Unfortunately, my customers, while a necessary part of the testing process, are also often times more of a hindrance in the testing process instead of a help. While internal testers are diligent in tracking errors and noting the circumstances in which they occur, external testers often forget to write down errors until later. They forget or scramble up the error message received, or forget the circumstance in which the error occured. would it not be not very helpful for debugging purposes to know exactly where the bug or error occured in the code, the state of variables at the time, and then have the user make a detailed record of this infromation. While that may seem like wishful thinking, it can be a reality thanks to a product from Redgate called SmartAssembly and its Automated Error Reporting feature.

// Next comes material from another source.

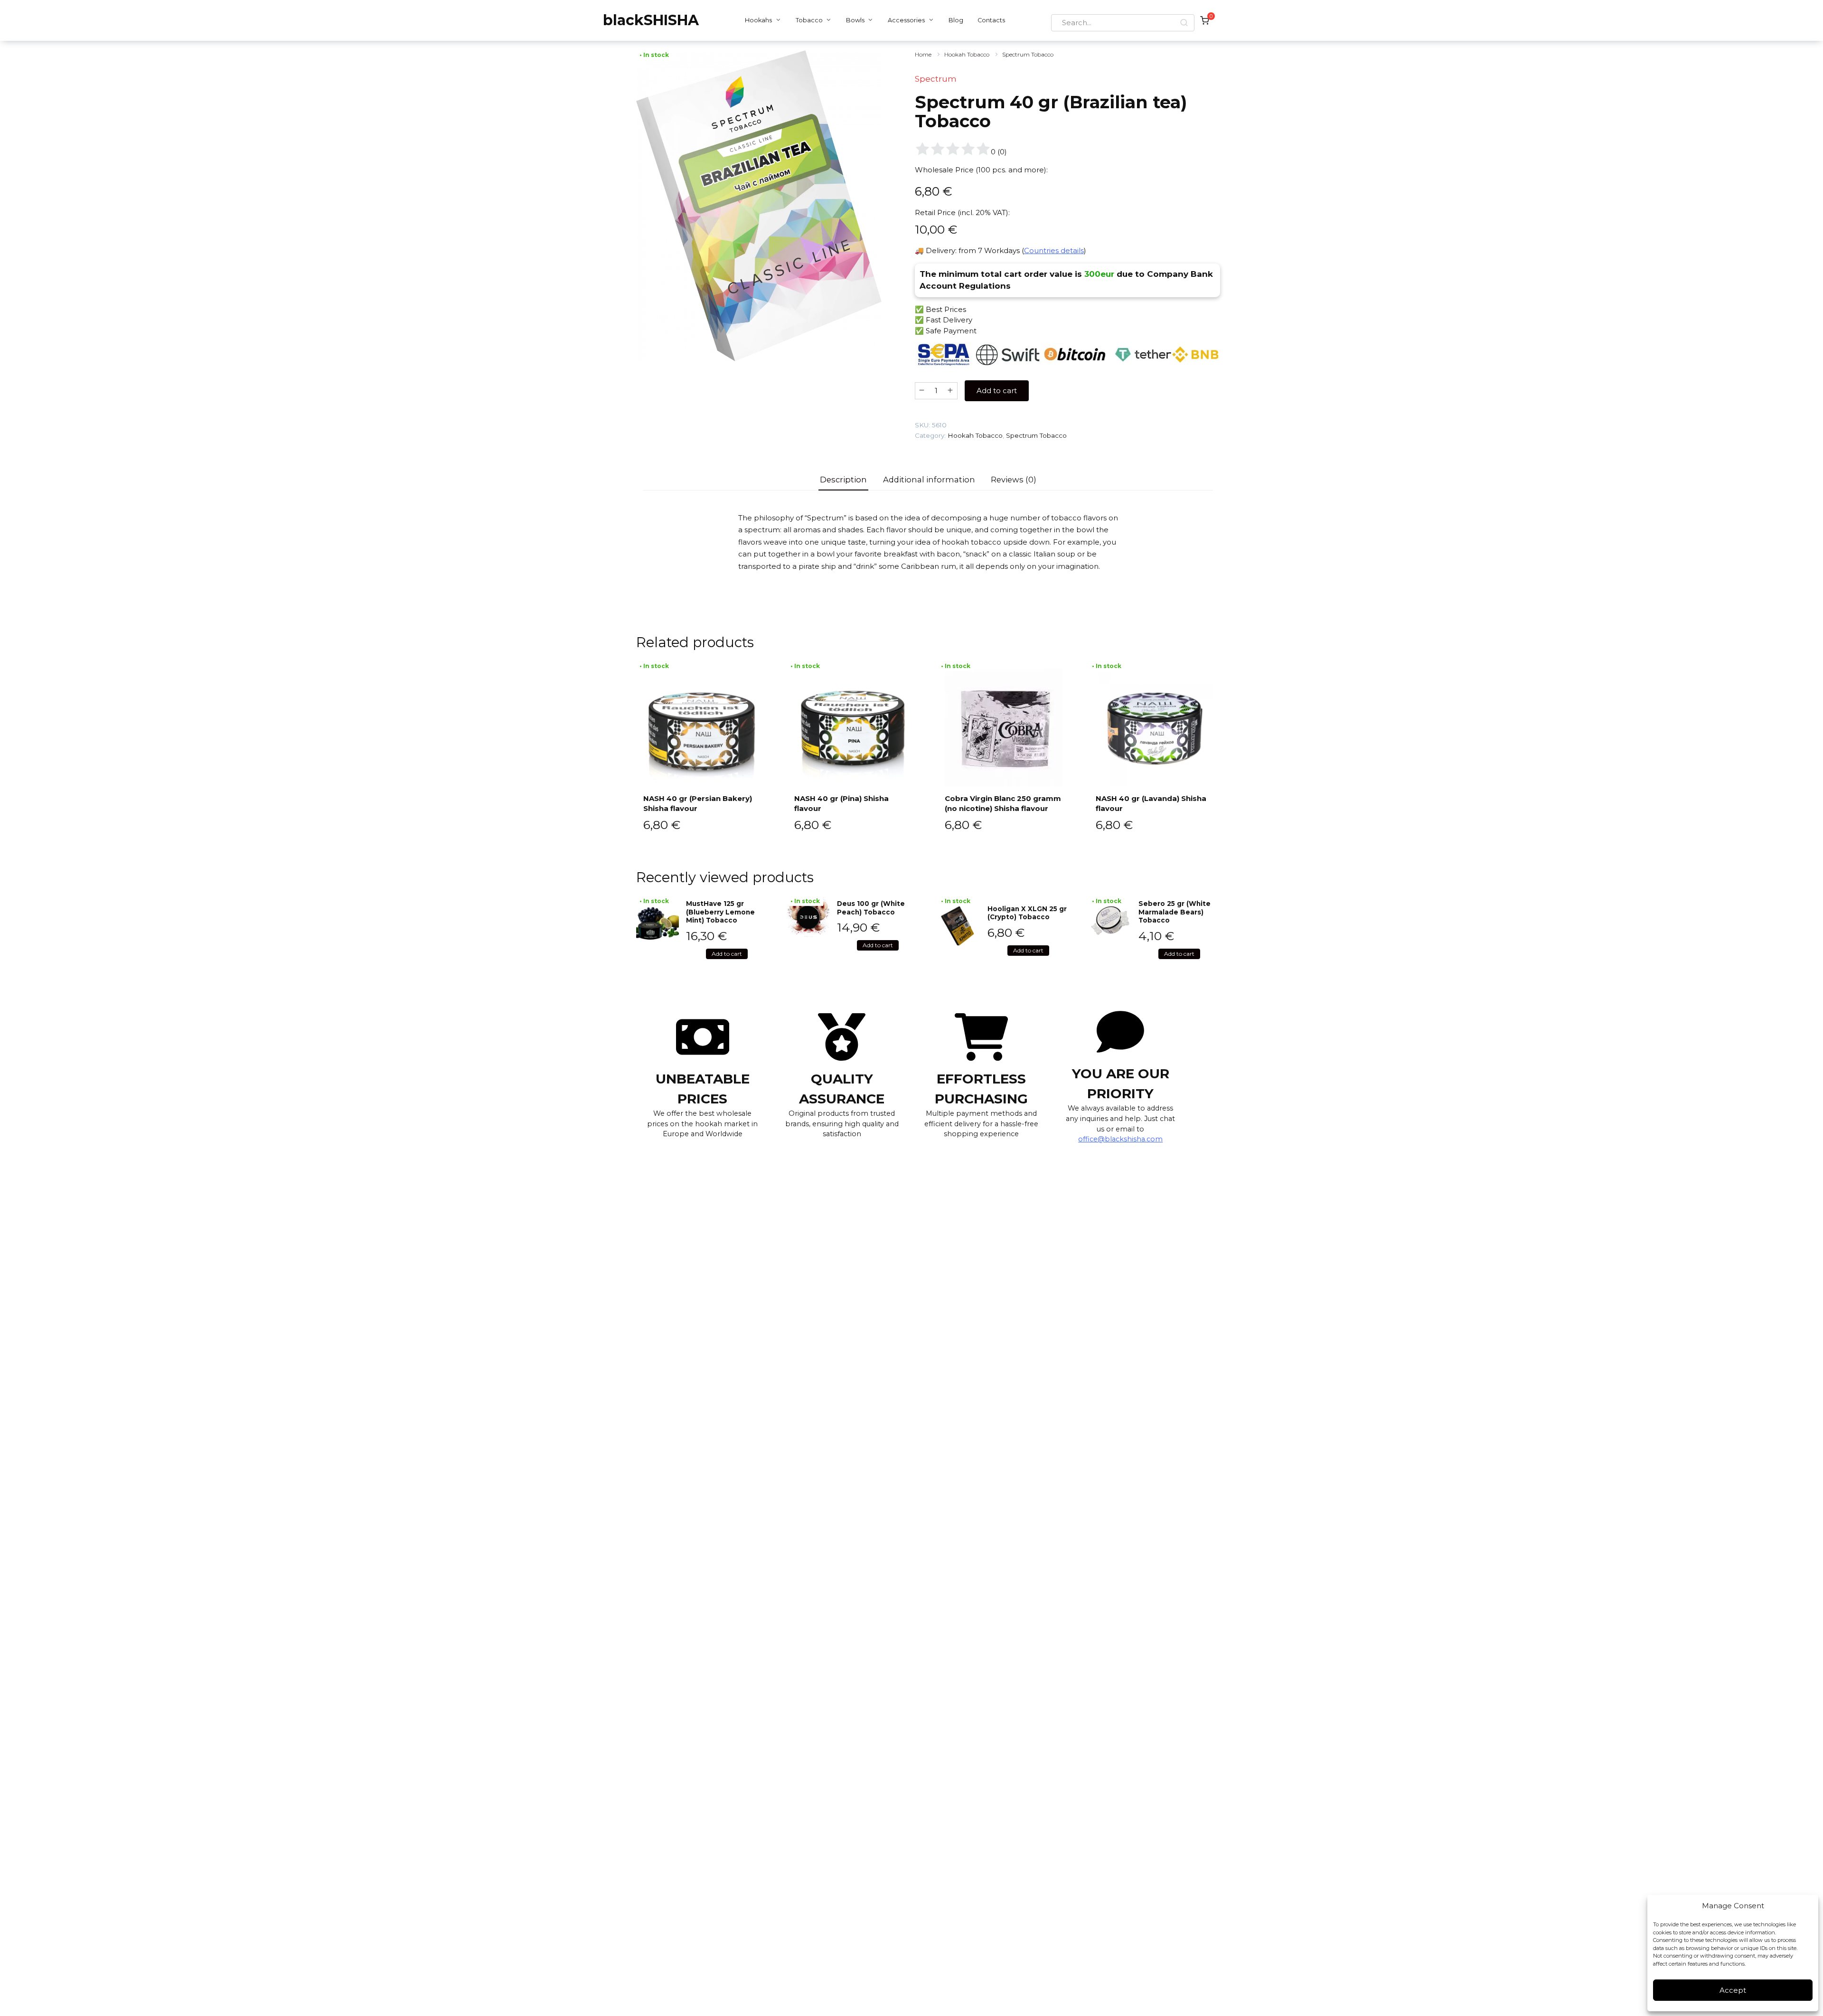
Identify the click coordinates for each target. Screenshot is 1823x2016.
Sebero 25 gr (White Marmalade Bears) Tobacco (1174, 912)
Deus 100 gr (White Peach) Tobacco (871, 908)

This product which works with the latest version of .net actually provdes three very valuable features, code obfuscation, feature usage reporting and automated error reporting (AER). Of the three, my personal favorite is automated error reporting, but hey I also like the feature usage reporting. With the help of AER, my clients now have the ability to become better testers. And the reporting of bugs and errors is now accurate and filled with detailed information that makes it easy to quickly find and fix the errors. And all the client has to do is click a button. If while executing your application, the user receives an exception, they press a button to send error reporting information. In turn, an error report arrives a web service which is then stored in SQL Server. The developer uses SmartAssembly to read the reports, they fix the bug and release a new version. On the part of the client, AER is as easy to use as 1-2-3.

Setting up AER by the developer is also as easy as 1-2-3. The developer creates a new project in Smart Assembly and adds the main assembly of their application to the project. SmartAssembly is great for the client to use not only during beta testing but for a couple of months after the final release of the application. The overhead of SmartAssembly is minimal and will not have adverse affects on the application.

The latest version of SmartAssembly is 6.1. The AER works well with Silverlight 4 apps, Windows Phone 7 apps, and WPF assemblies. If you have ever released software to clients and then have been bombarded by those same clients with phone calls and emails, you will appreciate the error reporting features of SmartAssembly. It will very quickly pay for itself in hours saved trying to find bugs with the little information usually provided by clients.

I will be blogging more about AER as I prepare my latest project for alpha testing over the next couple of months.

I am not an employee of Redgate nor do I benefit financially in any way from blogging about their product. I am a developer who is constantly looking for new ways to more effectively and efficiently spend my time developing software for clients.